Pleas in law and main arguments

By the present application British Airways plc is seeking to have partially set aside the decision of the General Court rendered on 16 December 2015 in Case T-48/11, British Airways plc v European Commission. The Judgment partly annulled the Commission Decision C(2010) 7694 final of 9 November 2010 in Case COMP/39258 — Airfreight, in so far as it concerns British Airways.

In support of the action, the applicant relies on two pleas in law.

First plea in law, that the General Court erred in law by applying the concept of ultra petita to constrain its actions even when the General Court had of its own motion found there to be fundamental public policy defects which vitiated the European Commission’s Decision entirely. By raising a public policy issue of its own motion, and by deciding the case before it on that basis, the General Court did not rule ultra petita; the General Court therefore erred in law in considering itself restricted by ultra petita when it came to deciding on the consequences of its ruling in the operative part of its judgment.

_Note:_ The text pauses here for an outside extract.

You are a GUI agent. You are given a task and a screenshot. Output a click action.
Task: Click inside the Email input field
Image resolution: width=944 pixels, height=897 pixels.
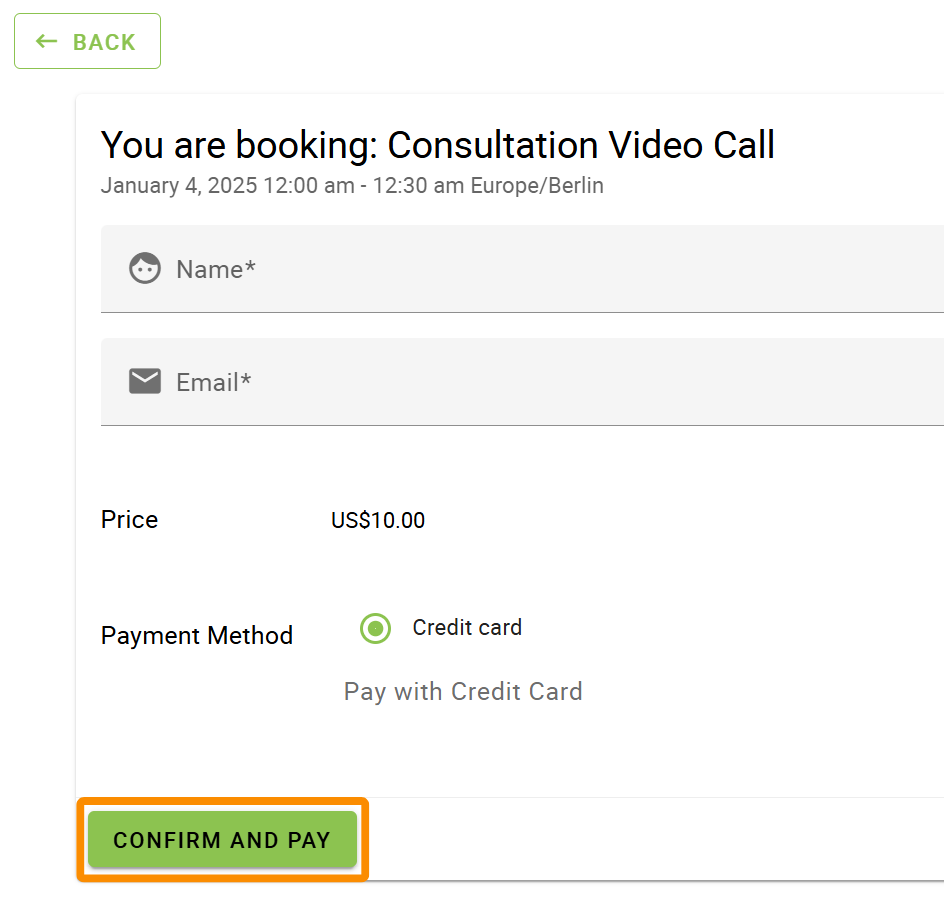[450, 381]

Second plea in law, that alternatively, even if the principle of ultra petita was engaged, the General Court should have held that it was nonetheless free – indeed obliged – to annul the contested Decision entirely in order to give effect to its conclusions that there was a defect in the contested Decision which violated superior norms of law, namely the principles of legality and of effective judicial protection under Article 47 of the Charter on Fundamental Rights.